Tony Dungy's retirement from professional football was an important sports story today. Sports writers suggest that the character of Tony Dungy was evident more in how his teams won than in his outstanding record of wins. It is my belief that a good coach can help get your team to the big games--but all coaches need their talented players' exceptional efforts and a lot of luck to win championships. According to Sporting News Today, Dungy was the first coach to reach the NFL Playoffs 10 Seasons in a row. He certainly did his part to win and according to many sports writers, he did it with class and principle. Sports figures like Tony Dungy give us hope and encouragement that sports continue to have a positive influence on our society.
Acting with class and principle is especially important for all those involved in youth sports. Many believe parents have the most critical role in developing character in young athletes. Their behavior at games and their attitudes towards coaches and referees is important. At sporting events, "overactive" parents may be well intentioned, but often miss the point in terms of rules and sportsmanship. One thing that parents might do is try to understand the principles of play in the sports their children participate in. A better understanding may lead them to understand the actions of the umpires, referees, coaches and officials.
Having been a part of youth soccer for many years, I see many misunderstandings of play and rules on the sidelines during games. One of the more common occurrences of misunderstanding occurs when a soccer player who has control of the ball and is moving the ball towards the opposing goal is fouled. If the player maintains possession, often the referee makes no call. The ref may acknowledge the foul by saying "play on," but the ref does not stop play. The offensive player is still controlling the ball (and assuming the player is not in physical danger), the "advantage" is still with the offensive player's team. If the ref calls a foul and stops play, the offense loses their "advantage." This is a rule that makes sense for soccer, but many parents who are more familiar with basketball or football rules often misunderstand the ref's actions.
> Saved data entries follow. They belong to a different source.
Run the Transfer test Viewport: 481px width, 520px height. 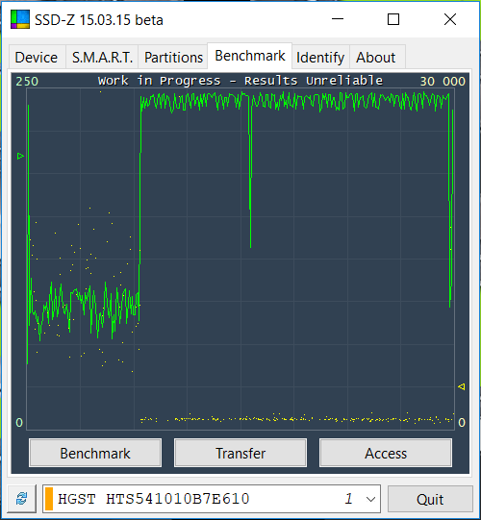(241, 453)
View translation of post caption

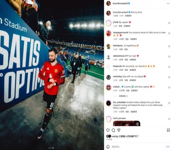tap(128, 16)
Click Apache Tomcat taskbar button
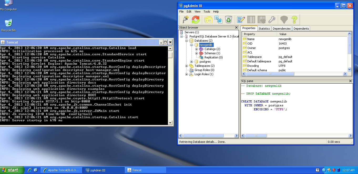This screenshot has width=358, height=174. click(x=62, y=170)
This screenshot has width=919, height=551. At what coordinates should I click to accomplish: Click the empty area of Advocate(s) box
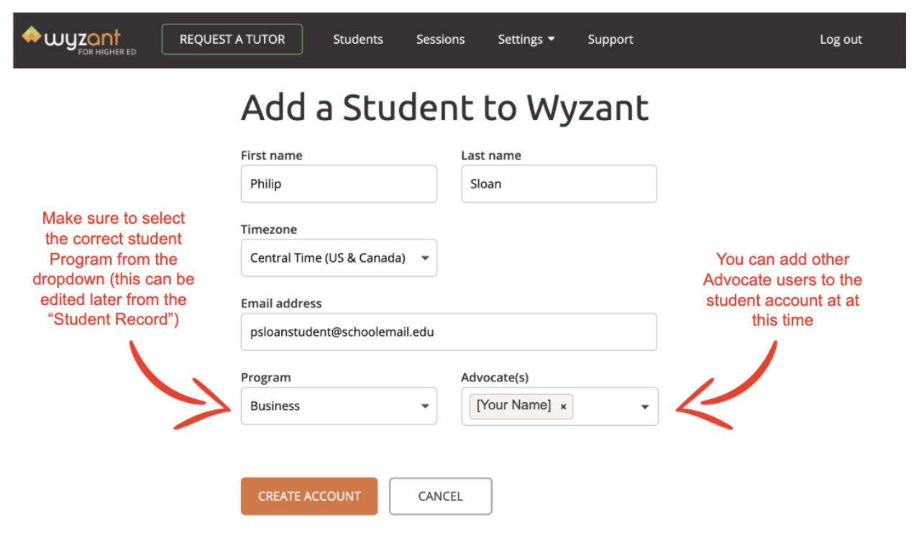tap(604, 406)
A Second and less common situation is when there is an injury on the field and the referee allows play to continue. Those who are involved in youth soccer with young players understand that players often stop play for any number of reasons. When very young, kids may stop short of a puddle or they may be distracted by something going on outside the field of play. Coaches have to encourage kids to play on until the ref stops play. If one kid is standing looking down at a puddle, he or she is not aware of what's going and can get hurt.
Kids also have different levels of pain and many "injuries" in youth soccer can occur when a player gets hit by ball. Some kids cry often to things that don't seem to bother others. In most cases, the injured player has been instructed to sit down, but the referee will not necessarily call time out right away if the ref perceives that the player is not seriously hurt and is not in danger -- and if the play on the field is at a critical juncture -- like an offensive thrust at goal. A coach may encourage the kids to play on for many reasons. If some kids are playing and others are standing, it could result in a more serious injury than the one already on the field. If the injured player's team gains advantage by stopped play, immediate stoppage of play upon injury would encourage unsportsmanlike behavior --faked injuries. By using judgment to manage the situation, the referee's action is appropriate, but parents don't often see it that way. It is the referee's job to stop play; it is not the parent's nor the coach's role. In some programs all players are instructed to sit down when an injury occurs on the field. If this is the rule of the program, it should be followed. In cases where the program rules may be slightly different from the traditional rules of soccer, the referee will often point such rules out to the children before play begins.
The bottom line is that sportsmanship often has a closer link to the rules than spectators may think. Second guessing the rules or grousing about events on the field one knows little about, is not good sportsmanship.